Begin at the line holding "Click Product 1 content pages field" and set down exactly each line through the last one below, omitting pictures. Include nothing else.

[Saved data entries]
--- --- ---
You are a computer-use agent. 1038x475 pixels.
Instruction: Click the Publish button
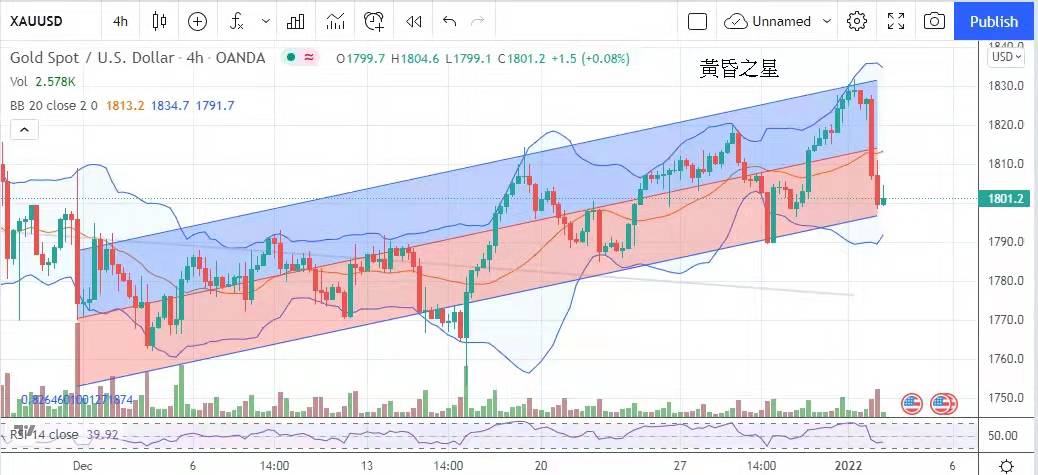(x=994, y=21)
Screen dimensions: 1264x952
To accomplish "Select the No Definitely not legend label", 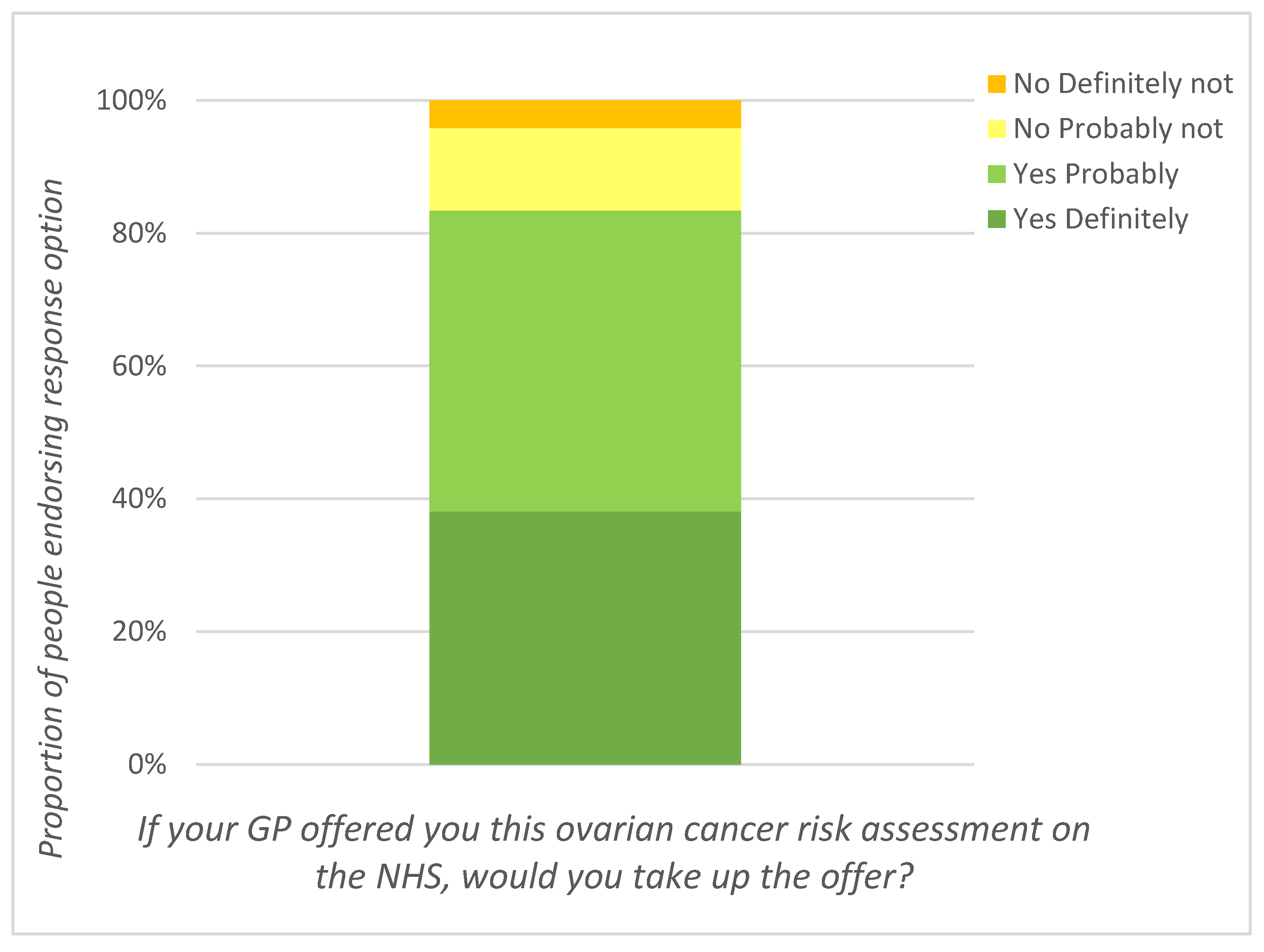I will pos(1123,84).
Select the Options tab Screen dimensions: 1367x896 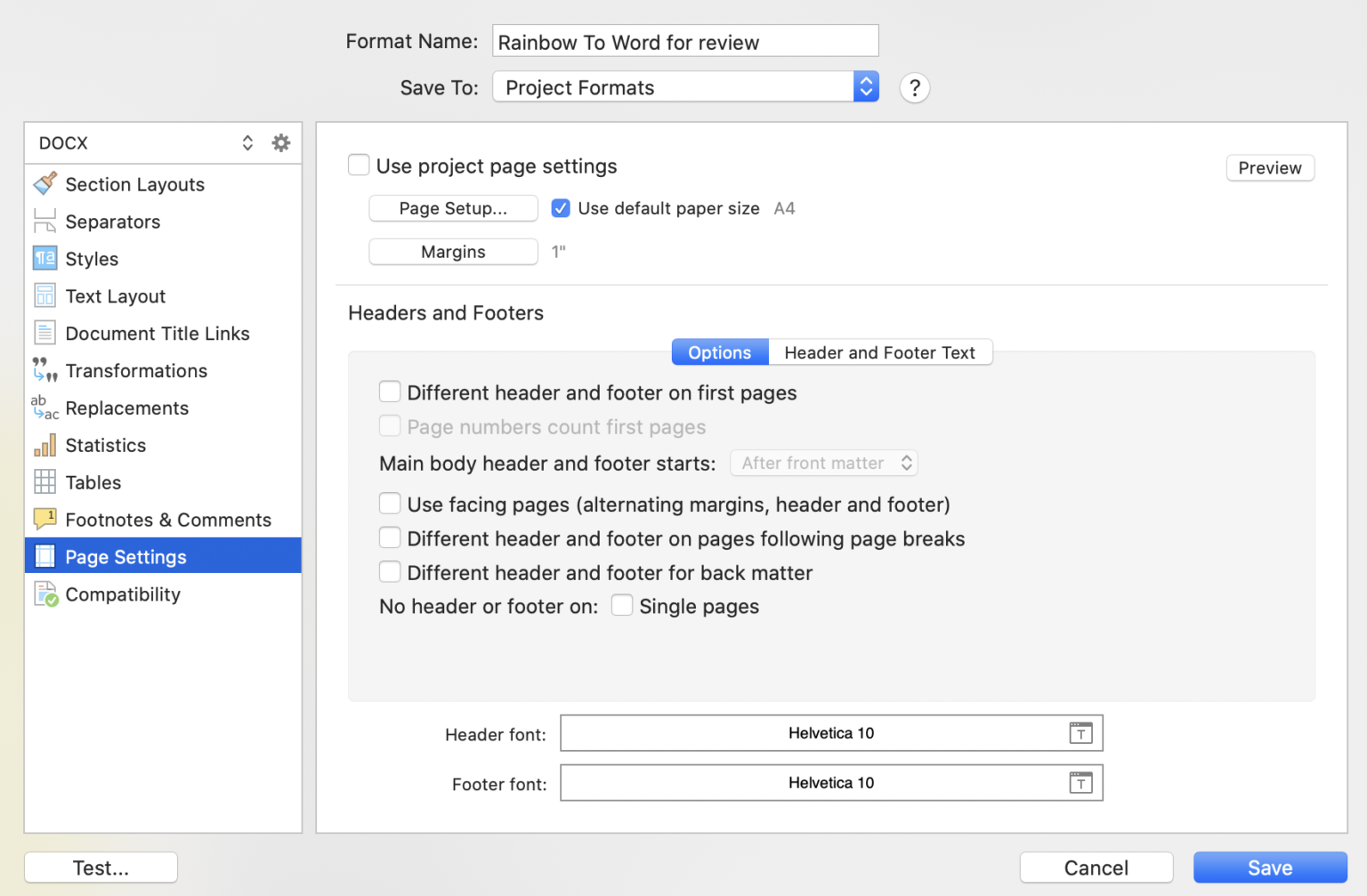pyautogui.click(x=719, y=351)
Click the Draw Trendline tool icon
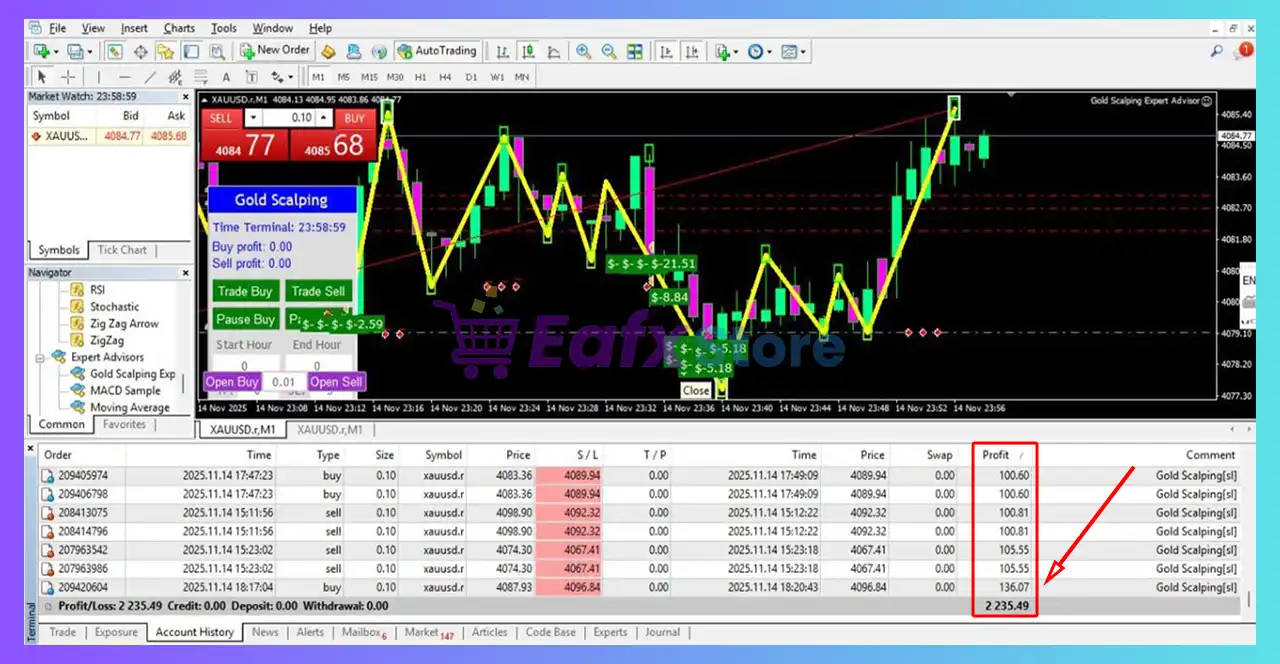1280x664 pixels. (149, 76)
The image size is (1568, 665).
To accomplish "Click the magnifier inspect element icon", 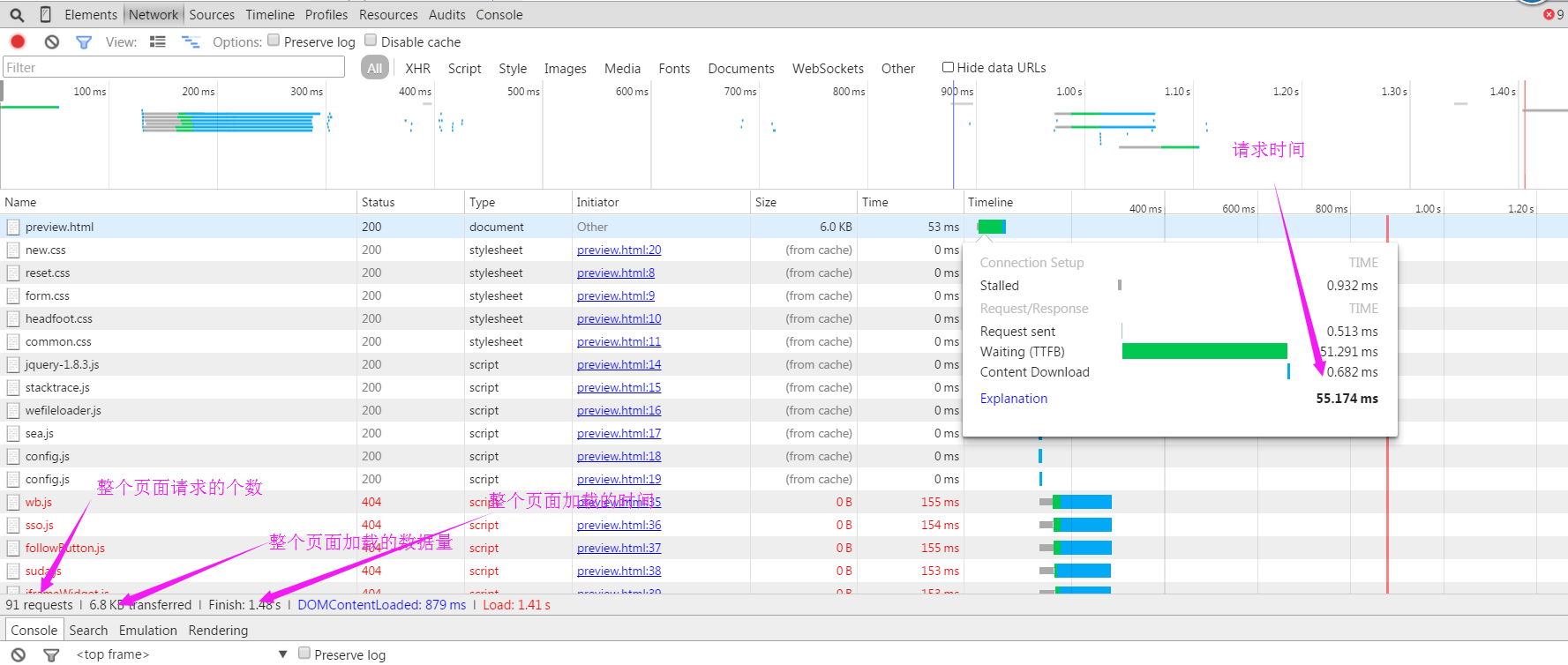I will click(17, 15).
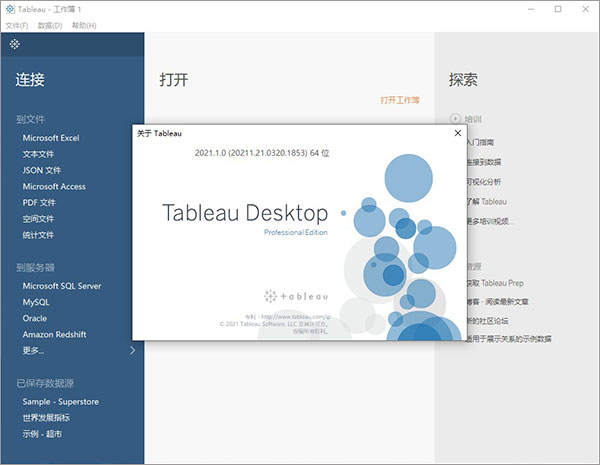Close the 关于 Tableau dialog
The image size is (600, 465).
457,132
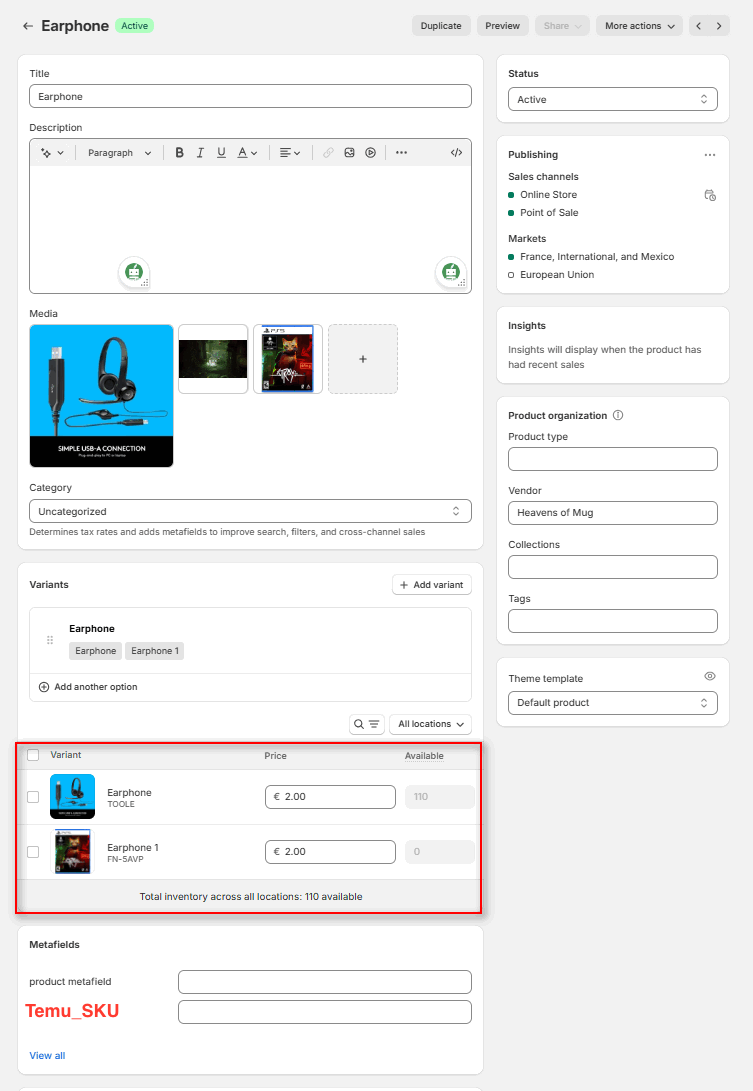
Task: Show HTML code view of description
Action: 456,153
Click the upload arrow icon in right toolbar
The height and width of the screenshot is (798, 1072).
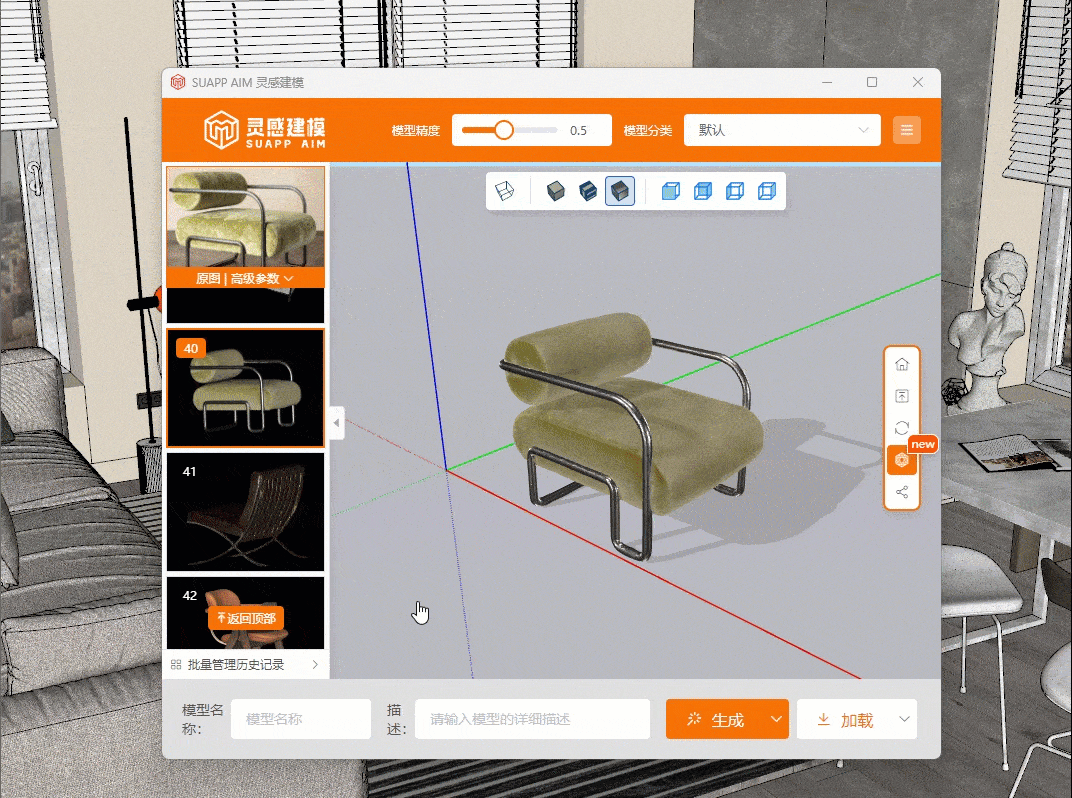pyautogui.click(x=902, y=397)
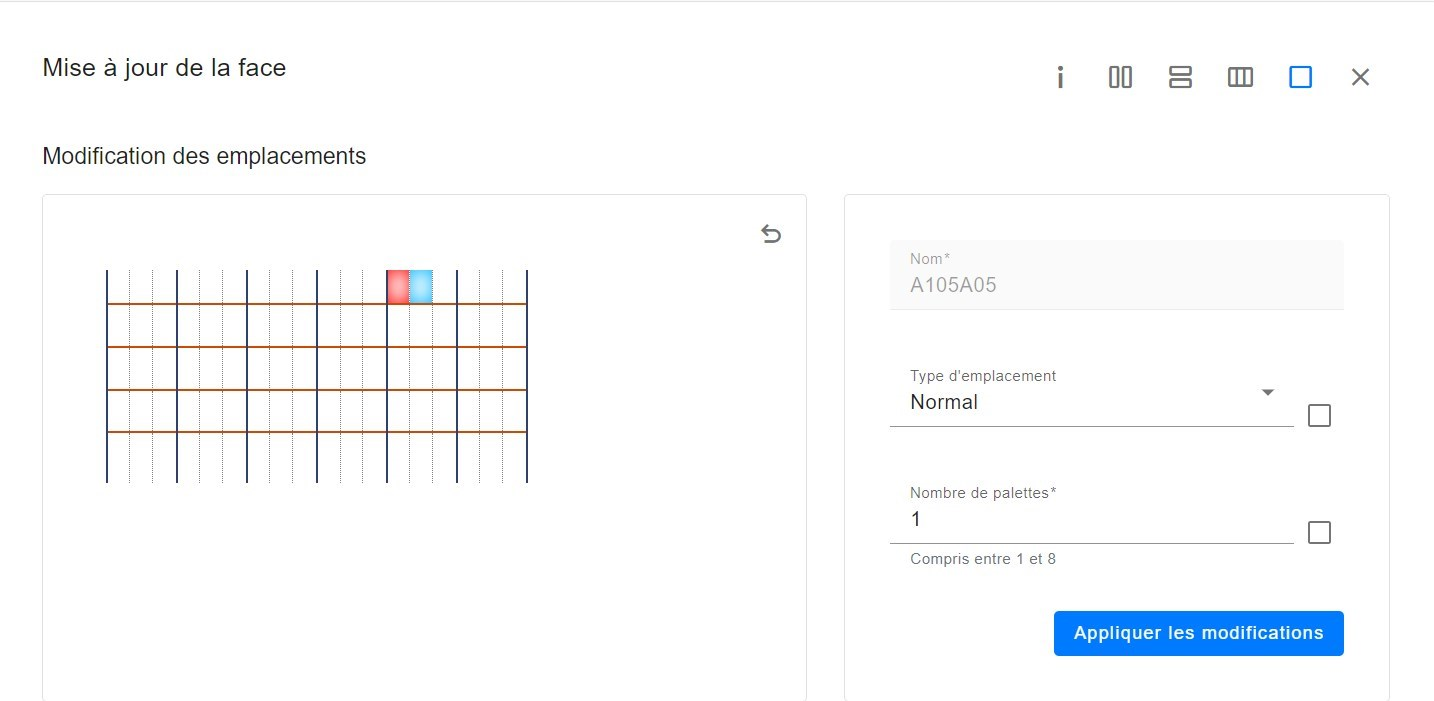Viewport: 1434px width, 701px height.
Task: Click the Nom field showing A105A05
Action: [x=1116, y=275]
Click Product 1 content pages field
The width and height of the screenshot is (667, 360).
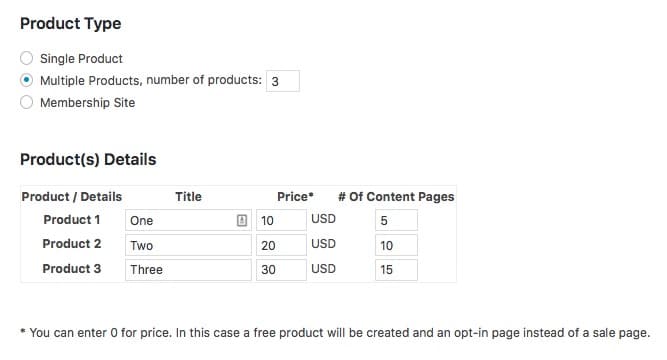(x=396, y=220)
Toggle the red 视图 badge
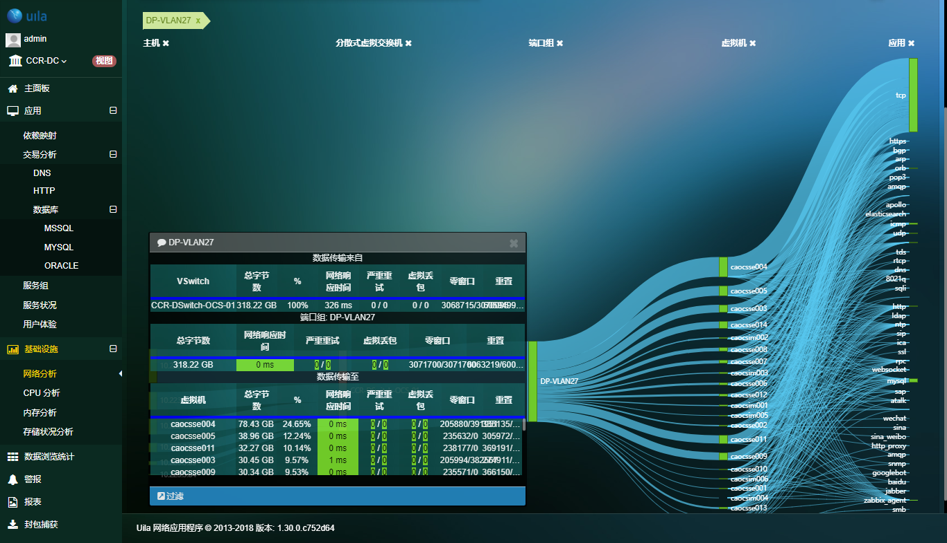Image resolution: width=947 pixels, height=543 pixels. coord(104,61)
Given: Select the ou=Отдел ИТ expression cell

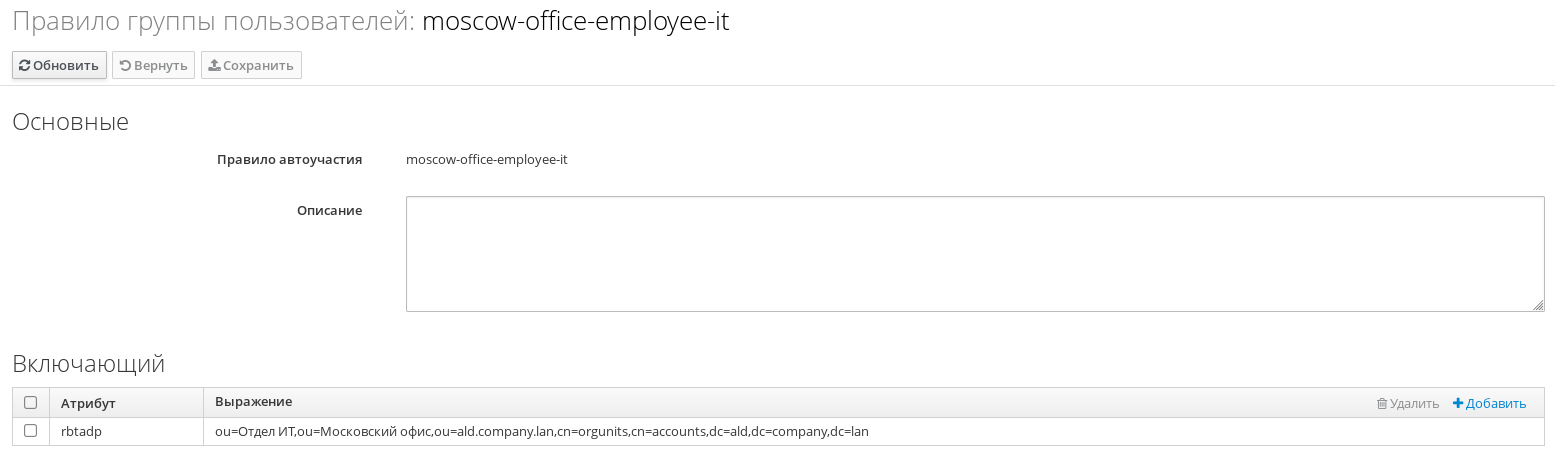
--- --- ---
- _Exercise output_:
Click Product 1 content pages field
The width and height of the screenshot is (667, 360).
(x=396, y=220)
Toggle the red 视图 badge
Image resolution: width=947 pixels, height=543 pixels. coord(104,61)
Given: Select the ou=Отдел ИТ expression cell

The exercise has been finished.